**Problem requirements:**
When you transcribe the entries below, begin at their first line and stop after the line containing "You are a computer-use agent. Screen"; pictures stay out.
# # # #
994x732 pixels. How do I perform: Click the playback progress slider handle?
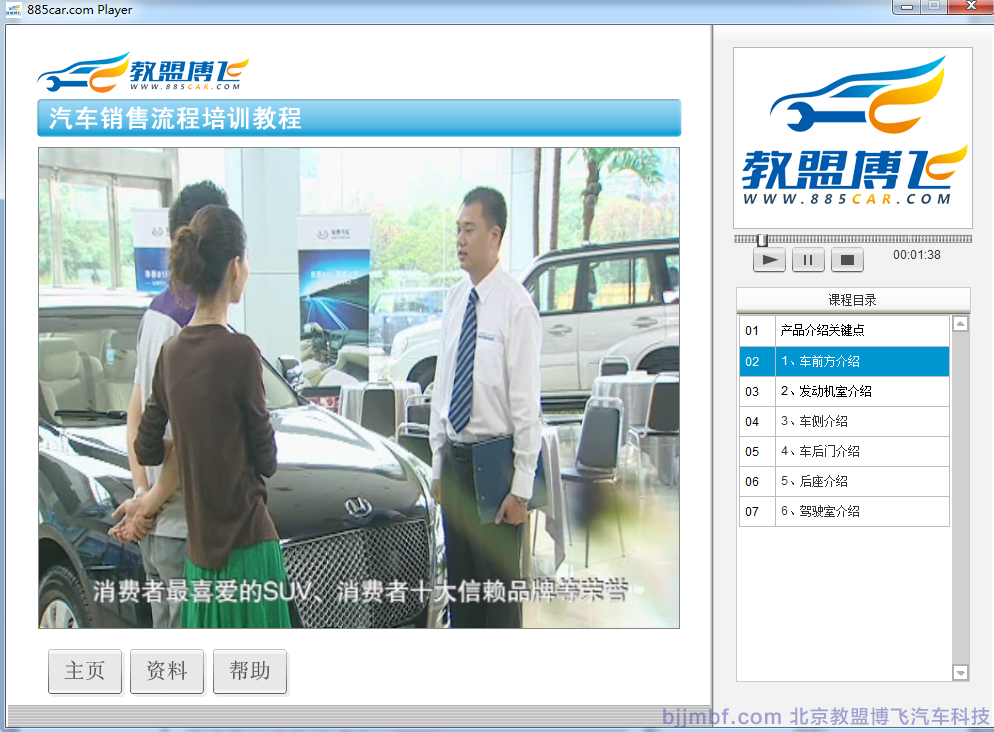click(x=762, y=240)
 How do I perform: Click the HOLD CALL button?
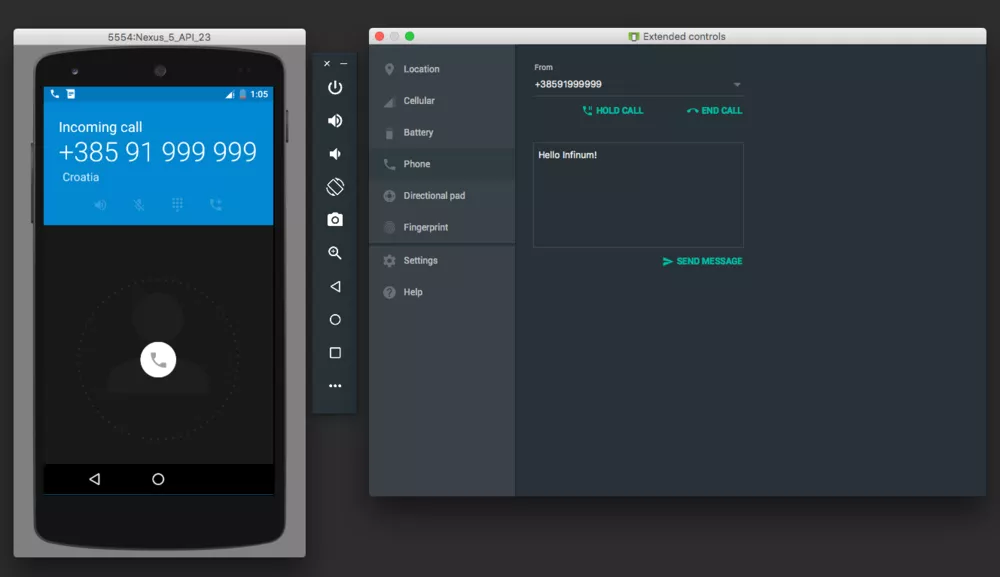coord(613,111)
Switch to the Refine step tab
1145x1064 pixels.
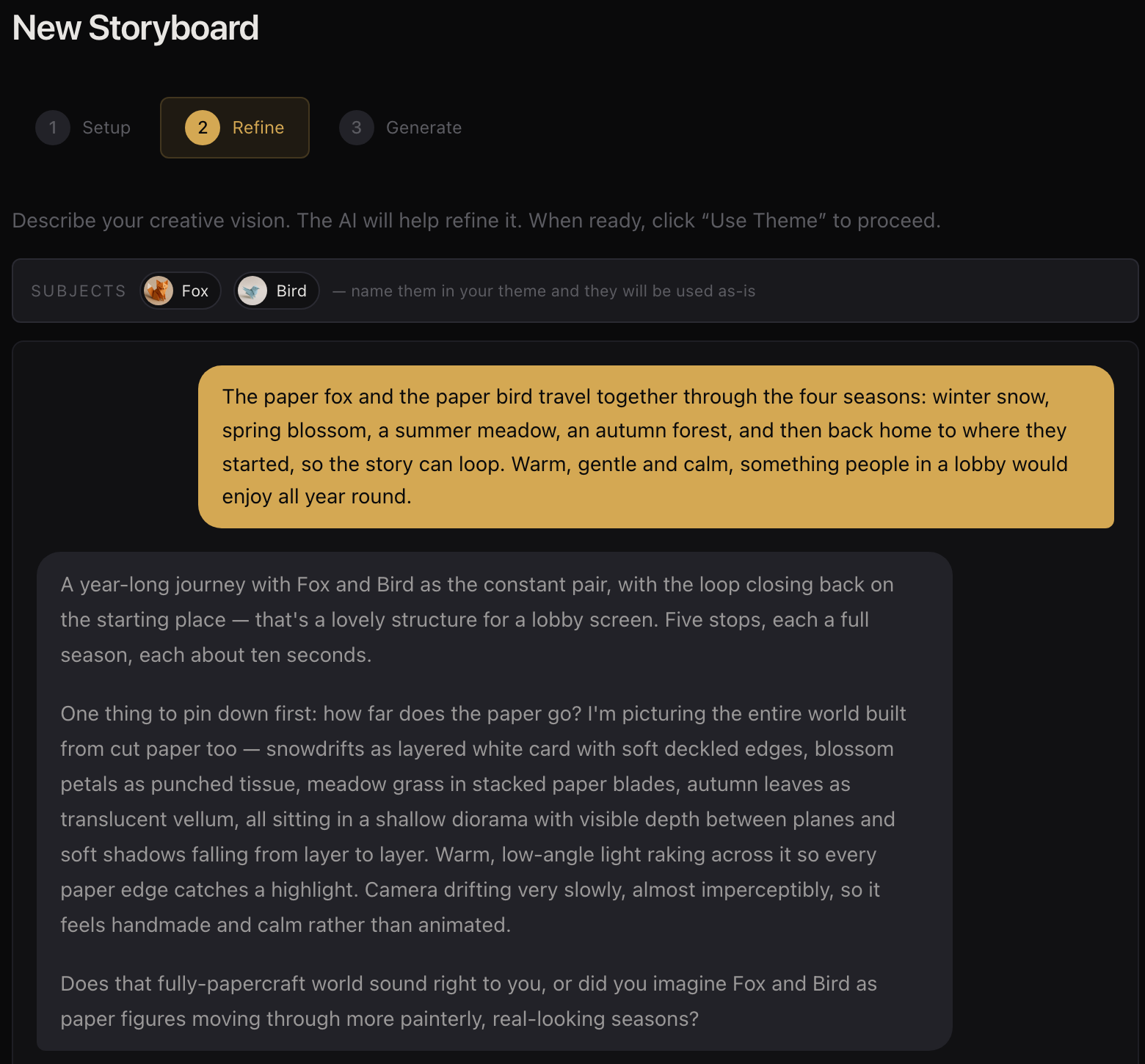(235, 128)
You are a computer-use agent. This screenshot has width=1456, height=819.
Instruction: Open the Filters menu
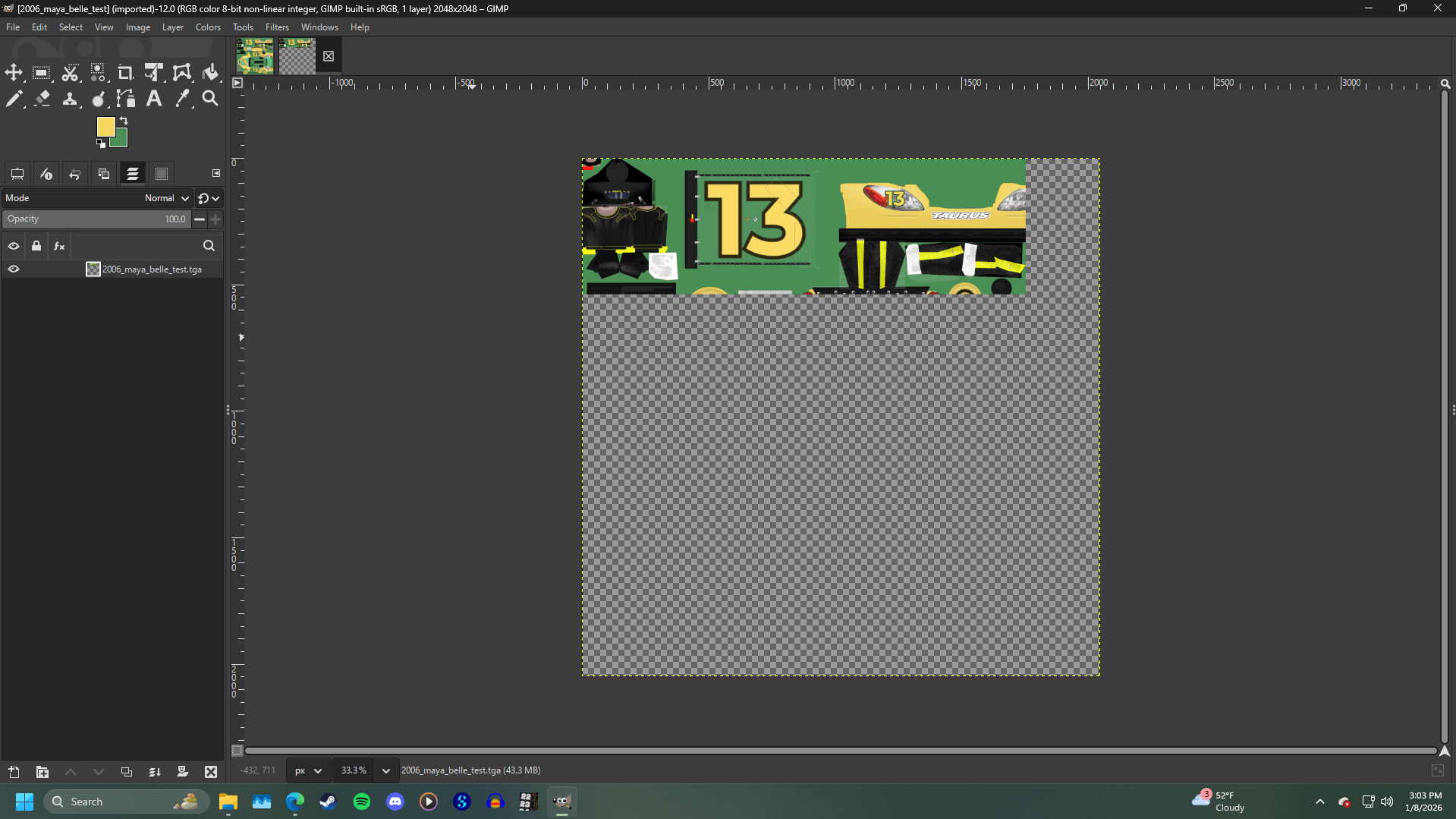(x=277, y=27)
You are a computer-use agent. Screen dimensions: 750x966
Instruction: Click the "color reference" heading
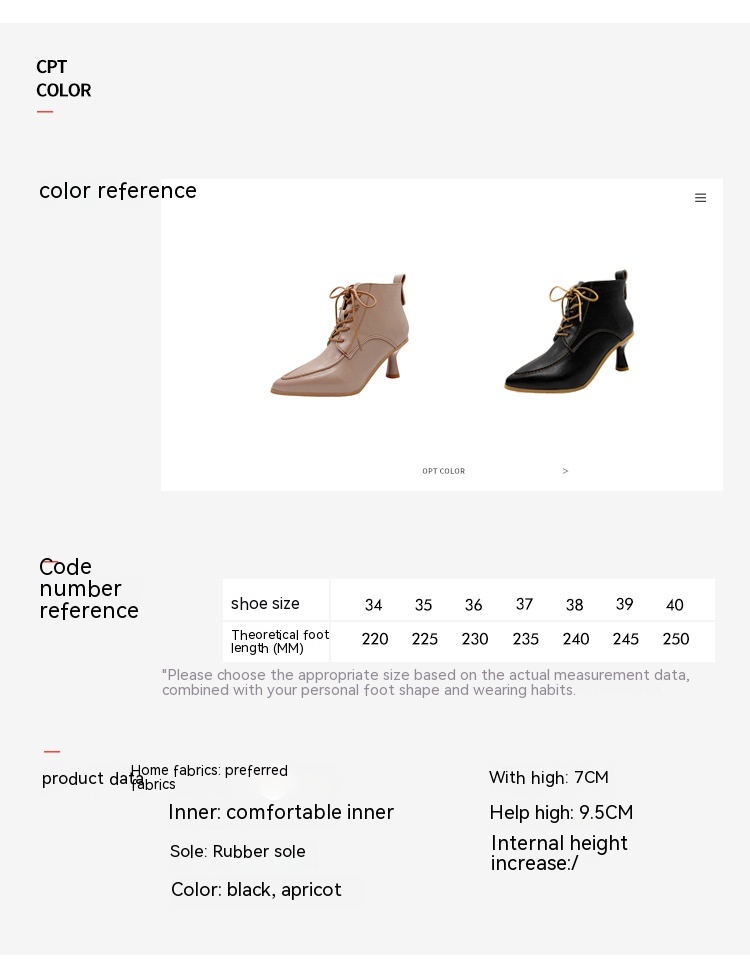(x=118, y=191)
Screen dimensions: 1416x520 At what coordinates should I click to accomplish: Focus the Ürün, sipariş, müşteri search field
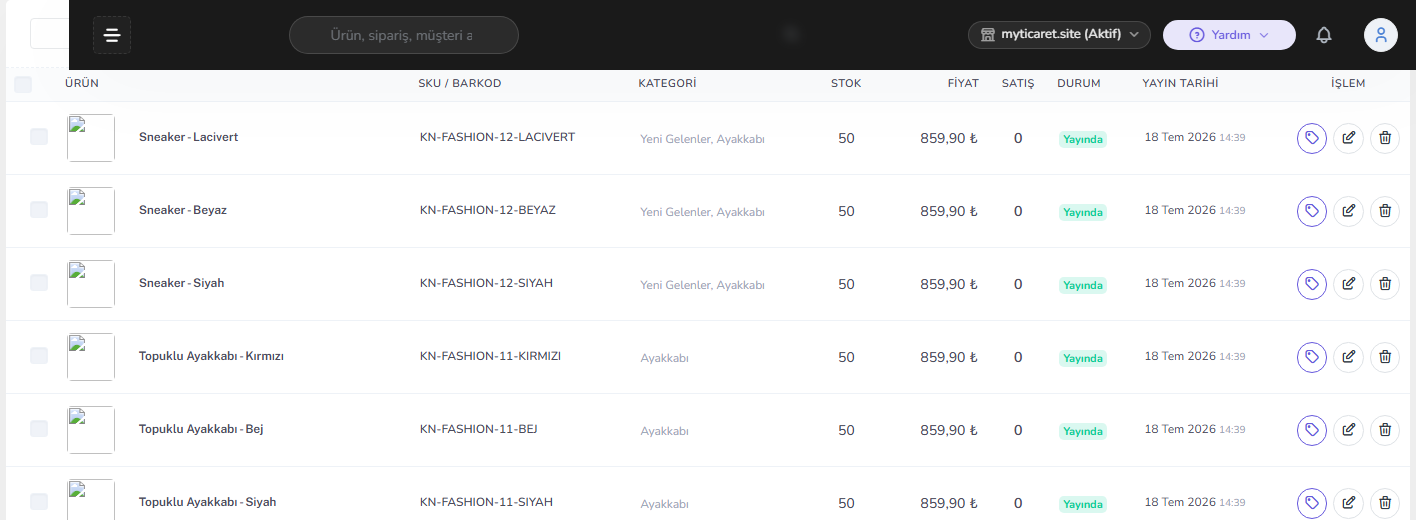coord(404,35)
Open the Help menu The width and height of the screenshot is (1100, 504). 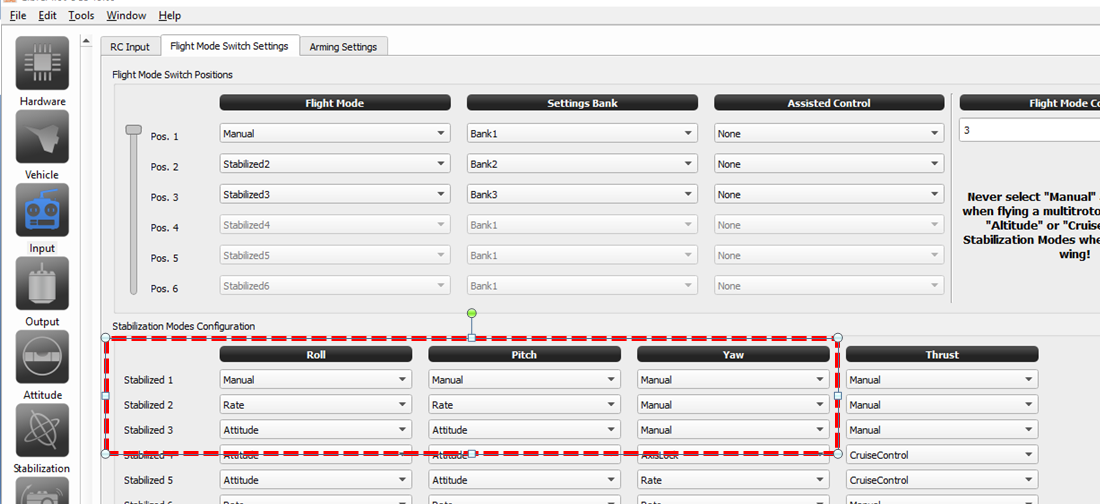point(170,15)
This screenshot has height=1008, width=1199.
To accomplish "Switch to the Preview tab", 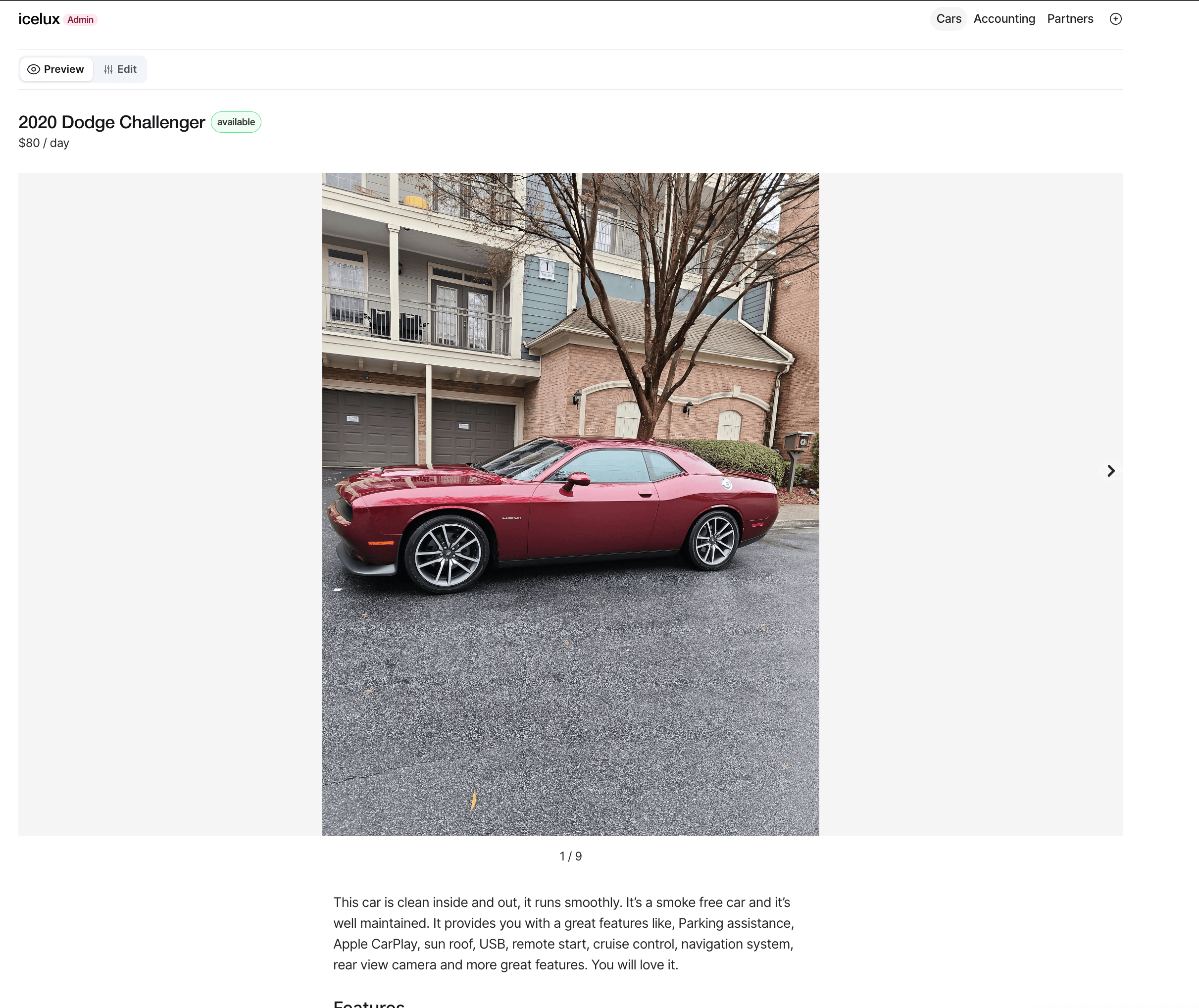I will click(56, 69).
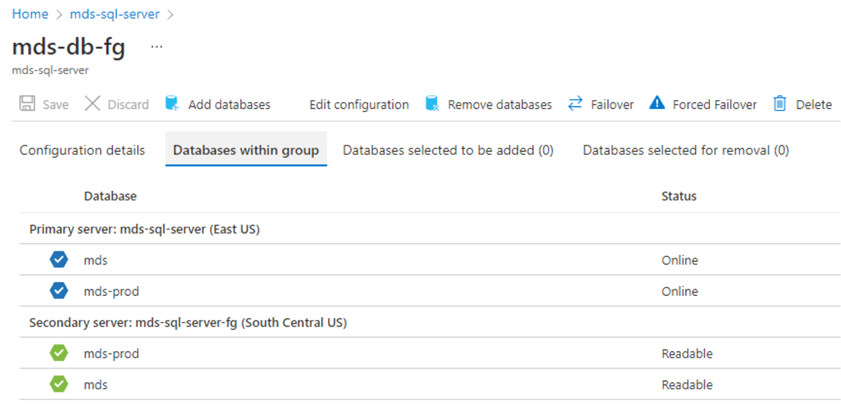Click the Save disk icon
This screenshot has height=406, width=841.
point(28,104)
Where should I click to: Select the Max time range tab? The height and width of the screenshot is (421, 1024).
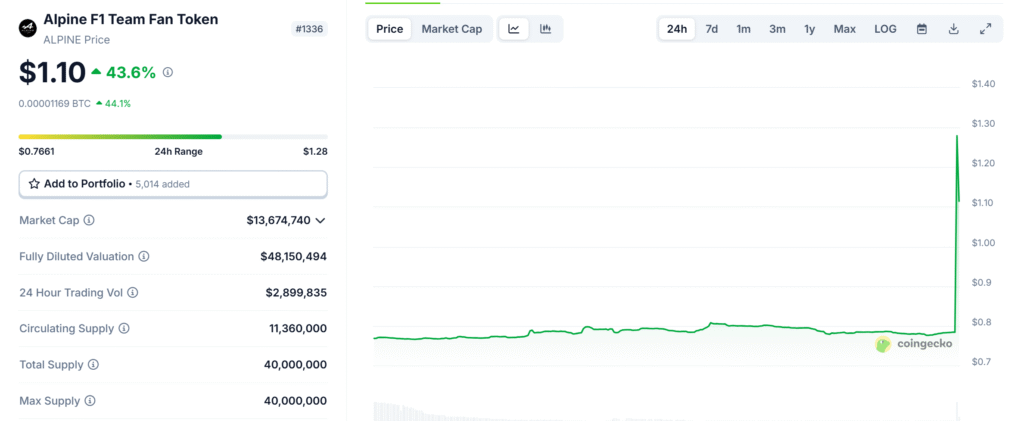[x=844, y=29]

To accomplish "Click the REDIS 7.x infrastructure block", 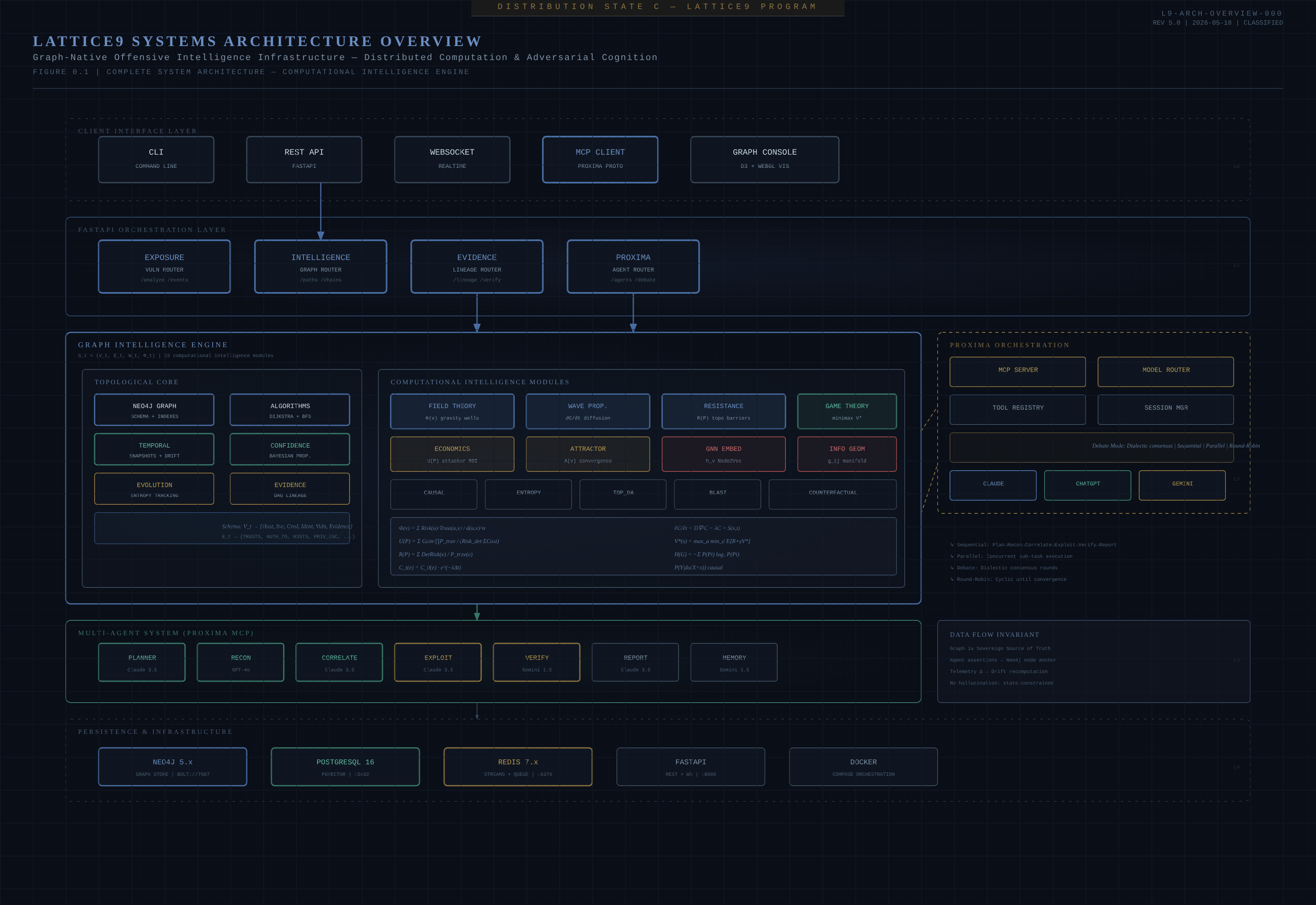I will [x=518, y=767].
# # # #
**Task answer:**
994x732 pixels. How do I perform: Click the playback progress slider handle?
click(x=762, y=240)
 How do I perform: Click the HOLD CALL button?
coord(613,111)
Switch to the Refine step tab
1145x1064 pixels.
(235, 128)
You are a computer-use agent. This screenshot has width=1456, height=819.
Instruction: Open the Filters menu
(x=277, y=27)
You are a computer-use agent. Screen dimensions: 750x966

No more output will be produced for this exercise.